No Supremo Tribunal Federal (STF), o assunto será discutido e julgado em plenário no dia 12 de junho, graças a uma ação que o PT entrou, argumentando que o decreto de Bolsonaro ofende os princípios republicano, democrático e da participação popular, e afirmando ser necessário “considerar, de forma individualizada, a função destes colegiados e os impactos formais e materiais que a extinção, nos termos do Decreto ora impugnado, pode gerar.”.
PARECER FINAL EM 28 de JUNHO
Entre o vai e vem de decretos e a reação da Sociedade Civil, do Congresso e do STF, o processo para recriação da Enimpacto segue seu rito. Com a instabilidade que ronda as decisões de Brasília, a incerteza é grande, mas a expectativa dentro do próprio Ministério é a melhor possível: “A gente expôs os argumentos e estamos confiantes que o parecer será positivo”, afirma Lucas Ramalho Maciel, coordenador dentro do Ministério que trata da Enimpacto, em Brasília. Lucas e sua equipe prepararam três documentos: o parecer de mérito, uma exposição de motivos para o Presidente da República e uma minuta de decreto recriando o comitê.

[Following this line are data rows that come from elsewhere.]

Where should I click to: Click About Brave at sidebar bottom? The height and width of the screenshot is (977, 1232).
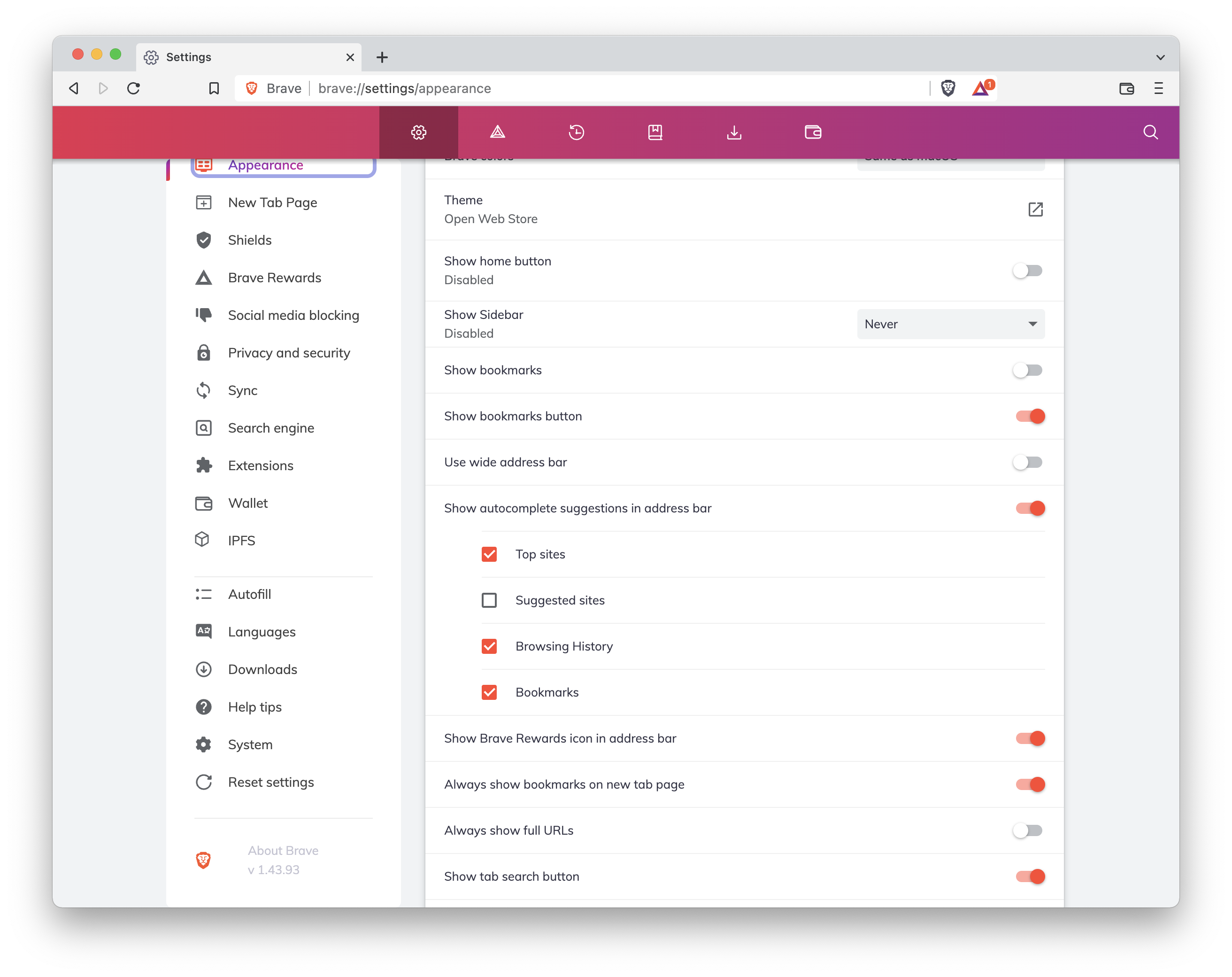coord(283,851)
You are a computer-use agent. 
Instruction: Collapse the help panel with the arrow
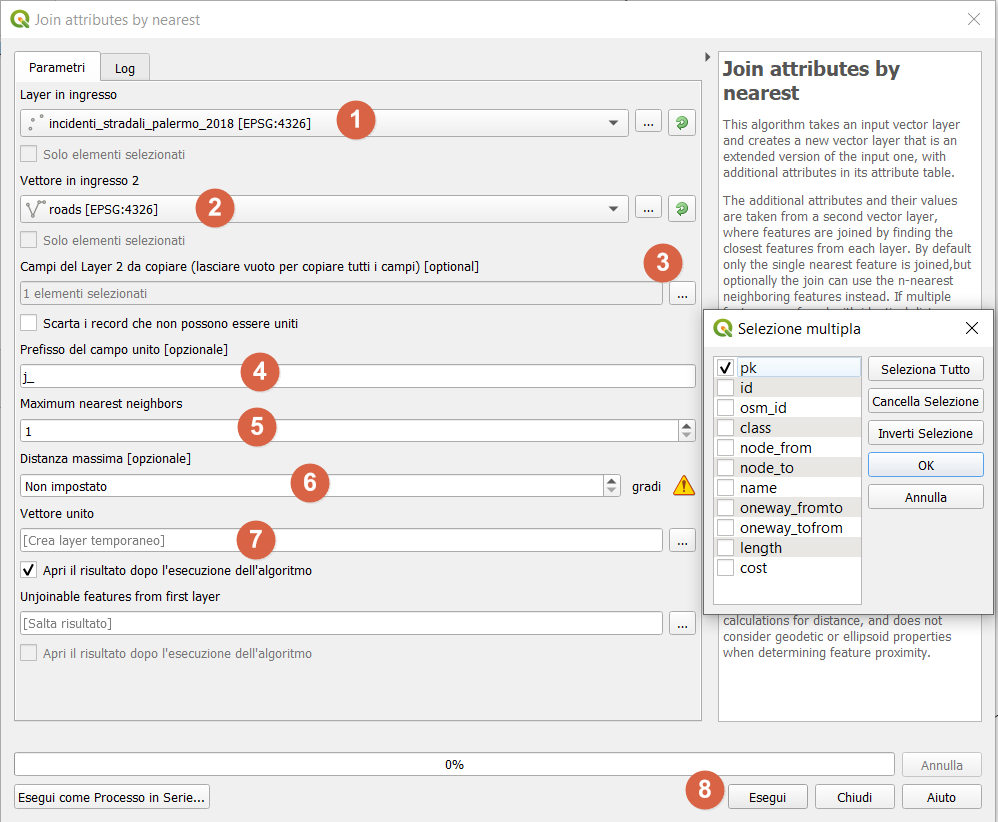pyautogui.click(x=708, y=57)
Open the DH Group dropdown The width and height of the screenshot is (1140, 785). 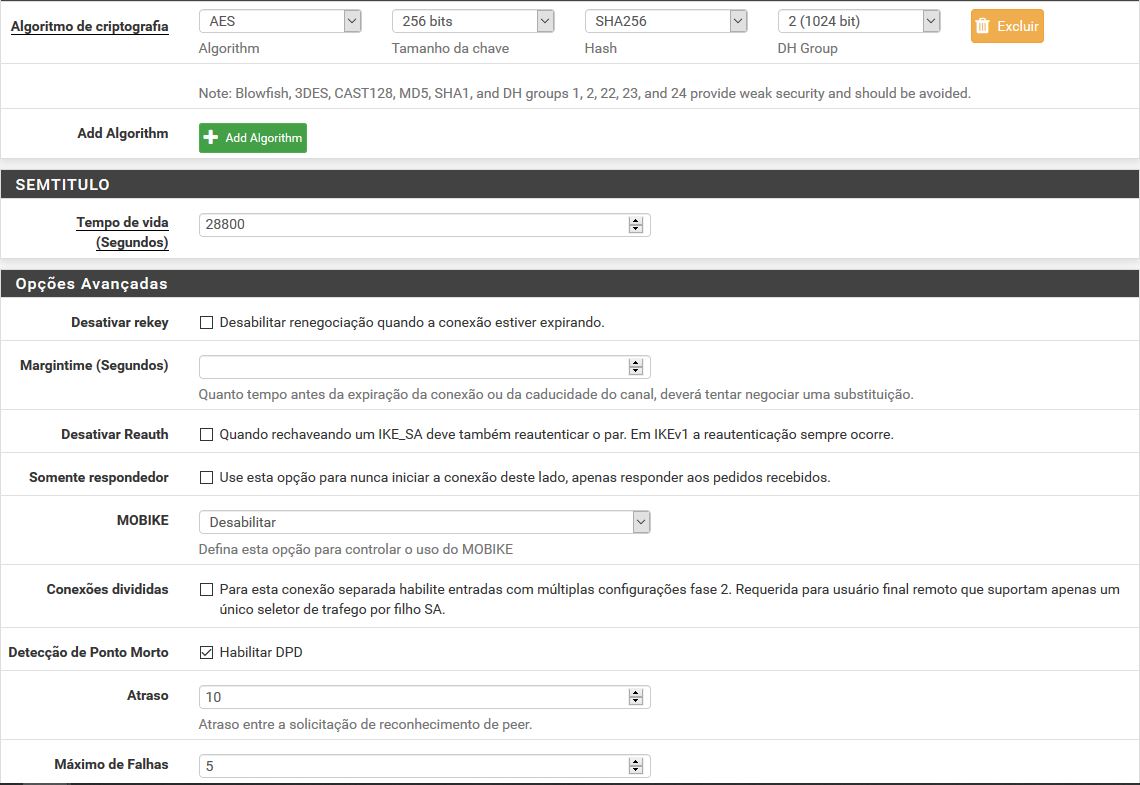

Os documentos estão na Casa Civil em análise.
Junto com o pedido para recriação da Enimpacto, outros pedidos estão aguardando análise. O mesmo Decreto 9.759/19 extinguiu e criou um rito para a recriação dos comitês e colegiados. A estimativa do governo é que passava de centenas e comitês e houve pedido para que alguns critérios fossem observados como uma quantidade menor de membros, além de otimização de recursos. “A Enimpacto não paga deslocamento nenhum e não há um desembolso por parte da administração pública. O custo de manutenção do comitê é muito baixo em relação a tudo que ele vem produzindo”, salienta Lucas. Questionado sobre os argumentos apresentados, Lucas finaliza, “Os argumentos estão muito fortes e muito contundentes. Estão muito bem escritas e elaboradas as peças. O corpo técnico fez um trabalho bem exaustivo e levantou uma pesquisa de custos para mostrar esses dados. Eu acho que vai chegar à Casa Civil e espero que o bom senso prevaleça e eles recriem”. Esperemos.